PETUNJUK TUGAS |
1: Dalam teks tentang kemantren di Kota Yogyakarta, peraturan apa yang menjadi dasar kewenangan kemantren melalui pelimpahan sebagian kewenangan Walikota kepada Mantri Pamong Praja?
2: Lanjutkan teks tentang kemantren di Kota Yogyakarta, dimulai setelah bagian terakhir yang ditampilkan.

2. Tujuan Pembentukan BP

    Untuk mengetahui maksud dibentuknya Kecamatan dalam sistem Penyelenggaraan Pemerintahan Negara Kesatuan Republik Indonesia, dapat dipahami melalui ketentuan Pasal 221 ayat (1) Undang-Undang Nomor 23 Tahun 2014 tentang Pemerintahan Daerah, yang menyatakan bahwa: "Daerah kabupaten/kota membentuk Kecamatan dalam rangka meningkatkan koordinasi penyelenggaraan pemerintahan, pelayanan publik, dan pemberdayaan masyarakat Desa/kelurahan

3. Dasar Hukum Pembentukan

  • UUD Negara Republik Indonesia Tahun 1945
  • Undang-Undang Nomor 23 Tahun 2014 tentang Pemerintahan Daerah
  • Peraturan Pemerintah Nomor 18 Tahun 2016 tentang Perangkat Daerah
  • Peraturan Daerah Kota Yogyakarta Nomor 4 Tahun 2020 tentang Perubahan Atas Peraturan Daerah Nomor 5 Tahun 2016 Tentang Pembentukan Dan Susunan Perangkat Daerah Kota Yogyakarta
  • Peraturan Walikota Yogyakarta Nomor 38 Tahun 2023 tentang Kedudukan, Susunan Organisasi, Tugas, Fungsi, dan Tata Kerja Kemantren dan Kelurahan

4. Cakupan kewenangan

    Dalam pelaksanaannya kewenangan kecamatan dalam hal ini kemantren tertuang dalam Peraturan Walikota Yogyakarta Nomor 19 Tahun 2023 Tentang Pelimpahan Sebagian Kewenangan Walikota Kepada Mantri PamongPraja yang meliputi Urusan Pemerintahan Daerah yakni :

a. pemerintahan umum;

b. pendidikan;

c. kesehatan;

d. pekerjaan umum dan penataan ruang;

e. ketenteraman, ketertiban umum dan pelindungan masyarakat;

f. sosial;

g. pemberdayaan perempuan dan pelindungan anak;

h. pertanahan;

i. lingkungan hidup;

j. administrasi kependudukan dan pencatatan sipil;

k. pengendalian penduduk dan keluarga berencana;

 

5. Riwayat Pergantian Pimpinan

  • Drs Poedjo Widodo
  • Drs Sudarsono
  • H Sisruwadi, SH MKN (2005)

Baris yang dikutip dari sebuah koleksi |

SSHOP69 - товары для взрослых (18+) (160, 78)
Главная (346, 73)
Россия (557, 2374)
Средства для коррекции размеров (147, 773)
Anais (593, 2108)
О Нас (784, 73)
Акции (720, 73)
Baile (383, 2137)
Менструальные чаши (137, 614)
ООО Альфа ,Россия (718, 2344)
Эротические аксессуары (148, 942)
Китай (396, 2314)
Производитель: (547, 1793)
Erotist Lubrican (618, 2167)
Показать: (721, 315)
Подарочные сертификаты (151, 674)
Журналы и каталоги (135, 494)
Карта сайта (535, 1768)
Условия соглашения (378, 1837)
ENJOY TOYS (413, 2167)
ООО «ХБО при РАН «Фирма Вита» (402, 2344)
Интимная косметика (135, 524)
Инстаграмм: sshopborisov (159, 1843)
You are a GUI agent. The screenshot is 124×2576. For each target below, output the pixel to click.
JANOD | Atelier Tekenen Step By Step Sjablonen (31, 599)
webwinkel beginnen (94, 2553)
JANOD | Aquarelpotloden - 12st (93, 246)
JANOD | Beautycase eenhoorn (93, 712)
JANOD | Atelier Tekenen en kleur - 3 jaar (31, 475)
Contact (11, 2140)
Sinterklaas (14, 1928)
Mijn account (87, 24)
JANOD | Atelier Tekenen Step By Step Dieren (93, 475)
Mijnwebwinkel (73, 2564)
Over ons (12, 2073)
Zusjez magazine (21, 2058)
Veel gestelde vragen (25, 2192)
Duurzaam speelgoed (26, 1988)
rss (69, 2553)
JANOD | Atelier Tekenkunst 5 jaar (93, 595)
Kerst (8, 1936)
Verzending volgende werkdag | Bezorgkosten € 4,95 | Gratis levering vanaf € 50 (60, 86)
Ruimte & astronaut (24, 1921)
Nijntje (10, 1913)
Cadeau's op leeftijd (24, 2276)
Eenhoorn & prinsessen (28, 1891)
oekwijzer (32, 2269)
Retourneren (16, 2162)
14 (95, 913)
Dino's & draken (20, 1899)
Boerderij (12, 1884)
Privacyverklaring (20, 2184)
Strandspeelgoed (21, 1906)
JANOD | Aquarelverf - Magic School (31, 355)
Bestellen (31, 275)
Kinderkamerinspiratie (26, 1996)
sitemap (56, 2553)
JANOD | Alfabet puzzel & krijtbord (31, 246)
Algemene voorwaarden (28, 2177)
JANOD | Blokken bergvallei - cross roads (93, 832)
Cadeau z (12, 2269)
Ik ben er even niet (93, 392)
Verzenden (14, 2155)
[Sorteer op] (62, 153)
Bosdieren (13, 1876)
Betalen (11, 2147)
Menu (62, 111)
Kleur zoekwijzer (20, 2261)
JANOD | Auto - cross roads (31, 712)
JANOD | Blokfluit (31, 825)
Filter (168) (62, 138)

HASIL TIAP TUGAS |
1: Peraturan Walikota Yogyakarta Nomor 19 Tahun 2023 tentang Pelimpahan Sebagian Kewenangan Walikota Kepada Mantri Pamong Praja.

2:
  • Dra Tyasning Hnadayani Shanti (2017)
  • Drs Ninot Tri Cahyono (2017-2018)
  • Drs. Sumargandi, M.Si (2018)
  • Rajwan Taufiq, S.IP, M.Si (2018-2019)
  • Rini Rahmawati, S.IP, M.I.P (2019-2019)
  • Cahya Wijayanta, S.Sos (2019-2023)
  • Saptohadi, S.I.P  (2023-sekarang)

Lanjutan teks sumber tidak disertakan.